_Task item_. Instruction for the entries that follow: retype exactly the lines from the line with "The height and width of the screenshot is (541, 756)." to the line with "You are a computer-use agent. Viewport: 644px", both included, and omit all others.

_Data for the task_.
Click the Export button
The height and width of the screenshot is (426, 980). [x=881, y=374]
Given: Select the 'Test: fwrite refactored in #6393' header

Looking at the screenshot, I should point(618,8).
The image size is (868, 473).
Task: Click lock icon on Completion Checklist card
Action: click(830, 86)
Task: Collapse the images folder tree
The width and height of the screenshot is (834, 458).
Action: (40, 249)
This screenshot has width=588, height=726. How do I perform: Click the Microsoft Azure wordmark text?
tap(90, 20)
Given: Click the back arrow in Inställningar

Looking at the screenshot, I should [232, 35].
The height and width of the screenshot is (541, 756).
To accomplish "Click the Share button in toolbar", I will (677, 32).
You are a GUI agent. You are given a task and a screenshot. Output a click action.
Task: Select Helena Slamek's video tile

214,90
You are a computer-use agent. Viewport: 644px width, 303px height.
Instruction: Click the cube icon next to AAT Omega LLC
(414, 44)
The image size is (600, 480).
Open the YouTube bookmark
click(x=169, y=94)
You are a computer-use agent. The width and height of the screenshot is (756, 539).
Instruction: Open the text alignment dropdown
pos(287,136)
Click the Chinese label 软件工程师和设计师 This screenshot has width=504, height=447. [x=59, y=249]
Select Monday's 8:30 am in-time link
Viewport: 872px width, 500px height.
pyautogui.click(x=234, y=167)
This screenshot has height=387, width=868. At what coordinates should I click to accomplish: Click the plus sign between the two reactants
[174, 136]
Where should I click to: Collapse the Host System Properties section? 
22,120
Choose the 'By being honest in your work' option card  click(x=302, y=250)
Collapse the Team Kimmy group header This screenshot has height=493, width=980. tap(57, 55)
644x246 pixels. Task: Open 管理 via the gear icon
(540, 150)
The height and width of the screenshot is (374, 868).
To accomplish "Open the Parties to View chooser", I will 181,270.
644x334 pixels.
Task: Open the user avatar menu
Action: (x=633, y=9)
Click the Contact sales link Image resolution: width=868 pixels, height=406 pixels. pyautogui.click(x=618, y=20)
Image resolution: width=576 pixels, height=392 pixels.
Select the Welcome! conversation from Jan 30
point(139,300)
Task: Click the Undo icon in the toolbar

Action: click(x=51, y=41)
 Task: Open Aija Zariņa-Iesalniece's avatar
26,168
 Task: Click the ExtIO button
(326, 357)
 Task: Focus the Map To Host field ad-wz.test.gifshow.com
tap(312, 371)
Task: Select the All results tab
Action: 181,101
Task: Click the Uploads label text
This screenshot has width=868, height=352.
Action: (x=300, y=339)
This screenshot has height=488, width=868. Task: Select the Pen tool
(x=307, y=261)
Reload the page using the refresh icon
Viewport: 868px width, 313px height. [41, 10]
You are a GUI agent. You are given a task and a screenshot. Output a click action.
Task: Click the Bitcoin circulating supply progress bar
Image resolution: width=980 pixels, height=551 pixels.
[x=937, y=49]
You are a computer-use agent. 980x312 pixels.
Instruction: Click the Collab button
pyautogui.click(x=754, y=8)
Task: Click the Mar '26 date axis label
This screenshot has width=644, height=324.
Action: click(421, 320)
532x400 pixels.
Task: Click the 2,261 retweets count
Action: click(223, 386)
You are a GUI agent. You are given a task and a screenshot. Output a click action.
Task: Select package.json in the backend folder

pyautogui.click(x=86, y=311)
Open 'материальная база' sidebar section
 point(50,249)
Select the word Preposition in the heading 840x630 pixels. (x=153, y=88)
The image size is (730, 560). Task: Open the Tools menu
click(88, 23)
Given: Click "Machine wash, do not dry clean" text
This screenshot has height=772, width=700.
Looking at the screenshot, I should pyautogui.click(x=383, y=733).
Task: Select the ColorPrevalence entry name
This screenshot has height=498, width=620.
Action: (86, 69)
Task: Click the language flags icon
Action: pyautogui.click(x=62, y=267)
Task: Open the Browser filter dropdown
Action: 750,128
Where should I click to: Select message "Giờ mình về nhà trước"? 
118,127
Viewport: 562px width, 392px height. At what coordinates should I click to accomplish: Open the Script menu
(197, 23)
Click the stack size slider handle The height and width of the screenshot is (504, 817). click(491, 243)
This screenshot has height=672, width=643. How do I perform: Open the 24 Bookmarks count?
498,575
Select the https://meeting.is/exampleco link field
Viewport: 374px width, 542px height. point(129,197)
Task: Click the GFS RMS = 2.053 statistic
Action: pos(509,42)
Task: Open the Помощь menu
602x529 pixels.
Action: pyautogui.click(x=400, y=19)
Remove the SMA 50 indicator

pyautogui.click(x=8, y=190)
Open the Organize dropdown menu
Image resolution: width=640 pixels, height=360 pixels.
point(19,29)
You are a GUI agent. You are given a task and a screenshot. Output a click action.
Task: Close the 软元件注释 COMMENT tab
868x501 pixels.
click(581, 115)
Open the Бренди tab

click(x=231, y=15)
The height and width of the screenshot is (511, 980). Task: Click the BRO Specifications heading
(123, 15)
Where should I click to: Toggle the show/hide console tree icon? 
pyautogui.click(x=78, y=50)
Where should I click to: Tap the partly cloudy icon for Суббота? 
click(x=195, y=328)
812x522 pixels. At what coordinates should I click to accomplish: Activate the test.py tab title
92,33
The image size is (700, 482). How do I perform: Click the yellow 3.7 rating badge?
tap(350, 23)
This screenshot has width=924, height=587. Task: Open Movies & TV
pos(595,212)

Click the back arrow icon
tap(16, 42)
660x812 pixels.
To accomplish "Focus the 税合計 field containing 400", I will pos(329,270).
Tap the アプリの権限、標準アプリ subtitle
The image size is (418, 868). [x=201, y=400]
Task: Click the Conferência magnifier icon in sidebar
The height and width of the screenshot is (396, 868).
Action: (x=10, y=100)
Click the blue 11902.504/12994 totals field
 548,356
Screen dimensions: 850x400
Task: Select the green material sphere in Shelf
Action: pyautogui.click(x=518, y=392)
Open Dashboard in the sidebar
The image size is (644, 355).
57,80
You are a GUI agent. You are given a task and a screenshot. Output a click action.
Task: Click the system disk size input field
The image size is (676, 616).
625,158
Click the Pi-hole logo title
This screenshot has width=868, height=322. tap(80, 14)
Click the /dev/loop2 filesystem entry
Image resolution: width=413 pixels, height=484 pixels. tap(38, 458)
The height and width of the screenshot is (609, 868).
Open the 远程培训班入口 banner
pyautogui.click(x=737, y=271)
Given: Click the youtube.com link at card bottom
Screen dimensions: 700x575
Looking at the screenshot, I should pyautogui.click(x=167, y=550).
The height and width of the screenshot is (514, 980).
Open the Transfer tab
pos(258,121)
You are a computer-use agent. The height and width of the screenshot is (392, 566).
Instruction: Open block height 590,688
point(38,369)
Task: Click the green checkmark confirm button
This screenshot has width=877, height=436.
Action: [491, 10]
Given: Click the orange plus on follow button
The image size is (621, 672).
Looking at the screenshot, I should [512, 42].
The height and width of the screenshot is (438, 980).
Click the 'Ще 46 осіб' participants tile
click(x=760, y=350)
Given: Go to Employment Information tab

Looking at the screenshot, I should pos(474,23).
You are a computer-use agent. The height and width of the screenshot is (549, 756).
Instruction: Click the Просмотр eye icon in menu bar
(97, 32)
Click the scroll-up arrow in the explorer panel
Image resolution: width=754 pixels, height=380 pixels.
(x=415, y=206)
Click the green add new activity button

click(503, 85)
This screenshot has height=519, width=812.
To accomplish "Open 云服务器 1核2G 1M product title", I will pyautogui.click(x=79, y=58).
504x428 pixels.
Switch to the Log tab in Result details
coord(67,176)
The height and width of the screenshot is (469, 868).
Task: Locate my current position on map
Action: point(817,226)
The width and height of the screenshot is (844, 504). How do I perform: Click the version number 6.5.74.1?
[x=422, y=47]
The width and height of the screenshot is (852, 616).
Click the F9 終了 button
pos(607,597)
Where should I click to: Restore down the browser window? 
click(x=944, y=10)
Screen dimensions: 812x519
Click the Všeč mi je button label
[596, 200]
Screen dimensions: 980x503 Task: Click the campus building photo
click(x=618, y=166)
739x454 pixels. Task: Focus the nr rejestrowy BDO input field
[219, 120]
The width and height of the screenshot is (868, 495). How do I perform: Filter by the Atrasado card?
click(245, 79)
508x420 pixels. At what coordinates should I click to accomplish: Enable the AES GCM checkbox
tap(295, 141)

_Solution_.
The height and width of the screenshot is (541, 756).
To accomplish "Click the Share button in toolbar", I will (677, 32).
You are a GUI agent. You are given a task and a screenshot. Output a click action.
Task: Select Helena Slamek's video tile

214,90
You are a computer-use agent. Viewport: 644px width, 303px height.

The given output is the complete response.